• [The task] Reproduce the whole listing, keeping each line as it is.

• [Dataset]
▶

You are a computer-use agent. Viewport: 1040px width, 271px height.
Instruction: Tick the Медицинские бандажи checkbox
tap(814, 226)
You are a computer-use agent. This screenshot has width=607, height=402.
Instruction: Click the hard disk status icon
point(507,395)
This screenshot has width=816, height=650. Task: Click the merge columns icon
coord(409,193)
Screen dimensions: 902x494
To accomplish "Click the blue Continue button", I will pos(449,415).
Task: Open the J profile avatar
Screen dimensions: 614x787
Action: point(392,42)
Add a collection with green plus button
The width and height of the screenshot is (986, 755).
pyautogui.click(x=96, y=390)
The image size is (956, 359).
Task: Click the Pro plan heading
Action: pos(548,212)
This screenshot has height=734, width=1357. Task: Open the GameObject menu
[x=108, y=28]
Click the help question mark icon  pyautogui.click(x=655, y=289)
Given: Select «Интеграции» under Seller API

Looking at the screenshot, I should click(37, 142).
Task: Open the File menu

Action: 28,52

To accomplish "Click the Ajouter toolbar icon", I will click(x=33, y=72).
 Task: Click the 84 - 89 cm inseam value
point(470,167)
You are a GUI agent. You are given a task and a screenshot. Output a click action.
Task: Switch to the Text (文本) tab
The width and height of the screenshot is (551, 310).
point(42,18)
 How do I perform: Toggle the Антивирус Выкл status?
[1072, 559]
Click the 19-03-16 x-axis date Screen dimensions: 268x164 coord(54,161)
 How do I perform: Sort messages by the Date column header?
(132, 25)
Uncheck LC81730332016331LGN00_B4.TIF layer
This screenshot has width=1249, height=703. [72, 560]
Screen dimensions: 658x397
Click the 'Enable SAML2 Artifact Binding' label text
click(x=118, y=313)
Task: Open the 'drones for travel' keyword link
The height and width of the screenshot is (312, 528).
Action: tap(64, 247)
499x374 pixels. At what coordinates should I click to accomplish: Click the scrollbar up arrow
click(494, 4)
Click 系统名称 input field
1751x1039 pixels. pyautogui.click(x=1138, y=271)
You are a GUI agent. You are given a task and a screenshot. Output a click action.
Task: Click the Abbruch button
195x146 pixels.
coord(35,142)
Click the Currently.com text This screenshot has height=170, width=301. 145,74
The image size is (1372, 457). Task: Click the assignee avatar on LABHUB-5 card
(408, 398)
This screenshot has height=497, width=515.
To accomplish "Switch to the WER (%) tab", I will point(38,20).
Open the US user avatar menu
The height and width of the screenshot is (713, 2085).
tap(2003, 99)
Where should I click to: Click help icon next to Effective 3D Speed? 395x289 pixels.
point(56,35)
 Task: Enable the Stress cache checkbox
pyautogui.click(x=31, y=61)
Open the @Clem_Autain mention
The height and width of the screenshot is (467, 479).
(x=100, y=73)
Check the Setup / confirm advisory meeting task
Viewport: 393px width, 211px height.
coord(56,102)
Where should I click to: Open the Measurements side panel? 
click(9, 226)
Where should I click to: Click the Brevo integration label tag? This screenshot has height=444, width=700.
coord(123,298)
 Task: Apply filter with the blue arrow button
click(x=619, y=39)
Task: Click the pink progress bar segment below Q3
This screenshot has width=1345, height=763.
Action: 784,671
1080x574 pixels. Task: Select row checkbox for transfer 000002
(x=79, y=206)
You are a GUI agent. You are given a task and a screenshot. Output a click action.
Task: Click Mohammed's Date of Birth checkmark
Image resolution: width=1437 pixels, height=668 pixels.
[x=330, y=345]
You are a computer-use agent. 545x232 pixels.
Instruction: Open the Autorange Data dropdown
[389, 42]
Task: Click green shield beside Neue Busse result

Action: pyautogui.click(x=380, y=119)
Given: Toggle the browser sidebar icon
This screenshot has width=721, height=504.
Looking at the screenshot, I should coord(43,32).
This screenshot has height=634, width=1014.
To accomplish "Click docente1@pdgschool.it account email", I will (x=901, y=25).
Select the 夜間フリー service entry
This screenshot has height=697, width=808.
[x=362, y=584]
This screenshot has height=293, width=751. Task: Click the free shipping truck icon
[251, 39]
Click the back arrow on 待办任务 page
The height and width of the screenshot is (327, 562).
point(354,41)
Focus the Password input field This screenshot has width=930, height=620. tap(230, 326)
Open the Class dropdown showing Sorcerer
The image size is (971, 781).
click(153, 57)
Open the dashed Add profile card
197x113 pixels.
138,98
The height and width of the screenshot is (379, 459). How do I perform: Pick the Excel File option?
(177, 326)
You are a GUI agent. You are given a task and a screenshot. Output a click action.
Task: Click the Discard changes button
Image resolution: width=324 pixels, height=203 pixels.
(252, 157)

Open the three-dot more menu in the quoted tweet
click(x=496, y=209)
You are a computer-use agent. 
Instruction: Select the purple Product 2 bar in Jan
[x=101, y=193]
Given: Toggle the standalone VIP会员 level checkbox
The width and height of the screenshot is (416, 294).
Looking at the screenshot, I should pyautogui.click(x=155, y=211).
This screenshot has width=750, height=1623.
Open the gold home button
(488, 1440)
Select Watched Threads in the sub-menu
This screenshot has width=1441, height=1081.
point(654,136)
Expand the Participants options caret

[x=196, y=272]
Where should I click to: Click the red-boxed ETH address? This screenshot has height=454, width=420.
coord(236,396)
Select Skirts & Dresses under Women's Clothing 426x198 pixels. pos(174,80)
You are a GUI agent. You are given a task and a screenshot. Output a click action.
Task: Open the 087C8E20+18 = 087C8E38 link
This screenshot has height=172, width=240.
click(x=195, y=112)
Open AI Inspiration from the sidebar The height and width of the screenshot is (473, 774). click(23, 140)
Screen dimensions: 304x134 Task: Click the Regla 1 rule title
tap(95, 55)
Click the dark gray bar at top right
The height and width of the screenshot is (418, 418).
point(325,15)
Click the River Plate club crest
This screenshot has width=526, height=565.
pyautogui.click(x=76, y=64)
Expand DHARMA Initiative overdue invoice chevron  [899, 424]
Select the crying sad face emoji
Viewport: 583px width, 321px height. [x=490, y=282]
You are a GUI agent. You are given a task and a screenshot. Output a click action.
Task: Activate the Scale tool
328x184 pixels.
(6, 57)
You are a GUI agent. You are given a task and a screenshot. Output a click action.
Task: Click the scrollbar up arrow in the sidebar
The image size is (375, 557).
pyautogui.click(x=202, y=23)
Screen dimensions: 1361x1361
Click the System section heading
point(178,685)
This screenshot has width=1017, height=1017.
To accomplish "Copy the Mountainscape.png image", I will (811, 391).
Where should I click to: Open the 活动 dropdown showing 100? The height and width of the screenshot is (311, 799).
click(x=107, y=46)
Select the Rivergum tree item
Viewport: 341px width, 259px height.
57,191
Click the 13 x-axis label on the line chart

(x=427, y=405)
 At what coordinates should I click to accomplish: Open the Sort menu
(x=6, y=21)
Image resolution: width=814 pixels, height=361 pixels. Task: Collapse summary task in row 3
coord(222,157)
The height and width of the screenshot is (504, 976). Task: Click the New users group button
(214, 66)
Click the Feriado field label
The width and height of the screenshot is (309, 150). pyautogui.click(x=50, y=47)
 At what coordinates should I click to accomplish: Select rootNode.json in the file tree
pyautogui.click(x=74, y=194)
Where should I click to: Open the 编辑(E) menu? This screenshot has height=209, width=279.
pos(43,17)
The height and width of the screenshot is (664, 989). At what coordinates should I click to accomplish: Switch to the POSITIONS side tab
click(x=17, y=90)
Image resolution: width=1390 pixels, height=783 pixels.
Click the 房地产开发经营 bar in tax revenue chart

◀

• [Answer for the task]
You are a computer-use agent. Viewport: 1040px width, 271px height.
Instruction: Tick the Медицинские бандажи checkbox
tap(814, 226)
You are a computer-use agent. This screenshot has width=607, height=402.
Instruction: Click the hard disk status icon
point(507,395)
This screenshot has width=816, height=650. Task: Click the merge columns icon
coord(409,193)
Screen dimensions: 902x494
To accomplish "Click the blue Continue button", I will pos(449,415).
Task: Open the J profile avatar
Screen dimensions: 614x787
Action: point(392,42)
Add a collection with green plus button
The width and height of the screenshot is (986, 755).
pyautogui.click(x=96, y=390)
The image size is (956, 359).
Task: Click the Pro plan heading
Action: pos(548,212)
This screenshot has height=734, width=1357. Task: Open the GameObject menu
[x=108, y=28]
Click the help question mark icon  pyautogui.click(x=655, y=289)
Given: Select «Интеграции» under Seller API

Looking at the screenshot, I should click(37, 142).
Task: Open the File menu

Action: 28,52

To accomplish "Click the Ajouter toolbar icon", I will click(x=33, y=72).
 Task: Click the 84 - 89 cm inseam value
point(470,167)
You are a GUI agent. You are given a task and a screenshot. Output a click action.
Task: Switch to the Text (文本) tab
The width and height of the screenshot is (551, 310).
point(42,18)
 How do I perform: Toggle the Антивирус Выкл status?
[1072, 559]
Click the 19-03-16 x-axis date Screen dimensions: 268x164 coord(54,161)
 How do I perform: Sort messages by the Date column header?
(132, 25)
Uncheck LC81730332016331LGN00_B4.TIF layer
This screenshot has width=1249, height=703. [72, 560]
Screen dimensions: 658x397
Click the 'Enable SAML2 Artifact Binding' label text
click(x=118, y=313)
Task: Open the 'drones for travel' keyword link
The height and width of the screenshot is (312, 528).
Action: tap(64, 247)
499x374 pixels. At what coordinates should I click to accomplish: Click the scrollbar up arrow
click(494, 4)
Click 系统名称 input field
1751x1039 pixels. pyautogui.click(x=1138, y=271)
You are a GUI agent. You are given a task and a screenshot. Output a click action.
Task: Click the Abbruch button
195x146 pixels.
coord(35,142)
Click the Currently.com text This screenshot has height=170, width=301. 145,74
The image size is (1372, 457). Task: Click the assignee avatar on LABHUB-5 card
(408, 398)
This screenshot has height=497, width=515.
To accomplish "Switch to the WER (%) tab", I will point(38,20).
Open the US user avatar menu
The height and width of the screenshot is (713, 2085).
tap(2003, 99)
Where should I click to: Click help icon next to Effective 3D Speed? 395x289 pixels.
point(56,35)
 Task: Enable the Stress cache checkbox
pyautogui.click(x=31, y=61)
Open the @Clem_Autain mention
The height and width of the screenshot is (467, 479).
(x=100, y=73)
Check the Setup / confirm advisory meeting task
Viewport: 393px width, 211px height.
coord(56,102)
Where should I click to: Open the Measurements side panel? 
click(9, 226)
Where should I click to: Click the Brevo integration label tag? This screenshot has height=444, width=700.
coord(123,298)
 Task: Apply filter with the blue arrow button
click(x=619, y=39)
Task: Click the pink progress bar segment below Q3
This screenshot has width=1345, height=763.
Action: 784,671
1080x574 pixels. Task: Select row checkbox for transfer 000002
(x=79, y=206)
You are a GUI agent. You are given a task and a screenshot. Output a click action.
Task: Click Mohammed's Date of Birth checkmark
Image resolution: width=1437 pixels, height=668 pixels.
[x=330, y=345]
You are a computer-use agent. 545x232 pixels.
Instruction: Open the Autorange Data dropdown
[389, 42]
Task: Click green shield beside Neue Busse result

Action: pyautogui.click(x=380, y=119)
Given: Toggle the browser sidebar icon
This screenshot has width=721, height=504.
Looking at the screenshot, I should coord(43,32).
This screenshot has height=634, width=1014.
To accomplish "Click docente1@pdgschool.it account email", I will (x=901, y=25).
Select the 夜間フリー service entry
This screenshot has height=697, width=808.
[x=362, y=584]
This screenshot has height=293, width=751. Task: Click the free shipping truck icon
[251, 39]
Click the back arrow on 待办任务 page
The height and width of the screenshot is (327, 562).
point(354,41)
Focus the Password input field This screenshot has width=930, height=620. tap(230, 326)
Open the Class dropdown showing Sorcerer
The image size is (971, 781).
click(153, 57)
Open the dashed Add profile card
197x113 pixels.
138,98
The height and width of the screenshot is (379, 459). How do I perform: Pick the Excel File option?
(177, 326)
You are a GUI agent. You are given a task and a screenshot. Output a click action.
Task: Click the Discard changes button
Image resolution: width=324 pixels, height=203 pixels.
(252, 157)

Open the three-dot more menu in the quoted tweet
click(x=496, y=209)
You are a computer-use agent. 
Instruction: Select the purple Product 2 bar in Jan
[x=101, y=193]
Given: Toggle the standalone VIP会员 level checkbox
The width and height of the screenshot is (416, 294).
Looking at the screenshot, I should pyautogui.click(x=155, y=211).
This screenshot has width=750, height=1623.
Open the gold home button
(488, 1440)
Select Watched Threads in the sub-menu
This screenshot has width=1441, height=1081.
point(654,136)
Expand the Participants options caret

[x=196, y=272]
Where should I click to: Click the red-boxed ETH address? This screenshot has height=454, width=420.
coord(236,396)
Select Skirts & Dresses under Women's Clothing 426x198 pixels. pos(174,80)
You are a GUI agent. You are given a task and a screenshot. Output a click action.
Task: Open the 087C8E20+18 = 087C8E38 link
This screenshot has height=172, width=240.
click(x=195, y=112)
Open AI Inspiration from the sidebar The height and width of the screenshot is (473, 774). click(23, 140)
Screen dimensions: 304x134 Task: Click the Regla 1 rule title
tap(95, 55)
Click the dark gray bar at top right
The height and width of the screenshot is (418, 418).
point(325,15)
Click the River Plate club crest
This screenshot has width=526, height=565.
pyautogui.click(x=76, y=64)
Expand DHARMA Initiative overdue invoice chevron  [899, 424]
Select the crying sad face emoji
Viewport: 583px width, 321px height. [x=490, y=282]
You are a GUI agent. You are given a task and a screenshot. Output a click action.
Task: Activate the Scale tool
328x184 pixels.
(6, 57)
You are a GUI agent. You are given a task and a screenshot. Output a click action.
Task: Click the scrollbar up arrow in the sidebar
The image size is (375, 557).
pyautogui.click(x=202, y=23)
Screen dimensions: 1361x1361
Click the System section heading
point(178,685)
This screenshot has width=1017, height=1017.
To accomplish "Copy the Mountainscape.png image", I will (811, 391).
Where should I click to: Open the 活动 dropdown showing 100? The height and width of the screenshot is (311, 799).
click(x=107, y=46)
Select the Rivergum tree item
Viewport: 341px width, 259px height.
57,191
Click the 13 x-axis label on the line chart

(x=427, y=405)
 At what coordinates should I click to accomplish: Open the Sort menu
(x=6, y=21)
Image resolution: width=814 pixels, height=361 pixels. Task: Collapse summary task in row 3
coord(222,157)
The height and width of the screenshot is (504, 976). Task: Click the New users group button
(214, 66)
Click the Feriado field label
The width and height of the screenshot is (309, 150). pyautogui.click(x=50, y=47)
 At what coordinates should I click to accomplish: Select rootNode.json in the file tree
pyautogui.click(x=74, y=194)
Where should I click to: Open the 编辑(E) menu? This screenshot has height=209, width=279.
pos(43,17)
The height and width of the screenshot is (664, 989). At what coordinates should I click to accomplish: Switch to the POSITIONS side tab
click(x=17, y=90)
Image resolution: width=1390 pixels, height=783 pixels.
Click the 房地产开发经营 bar in tax revenue chart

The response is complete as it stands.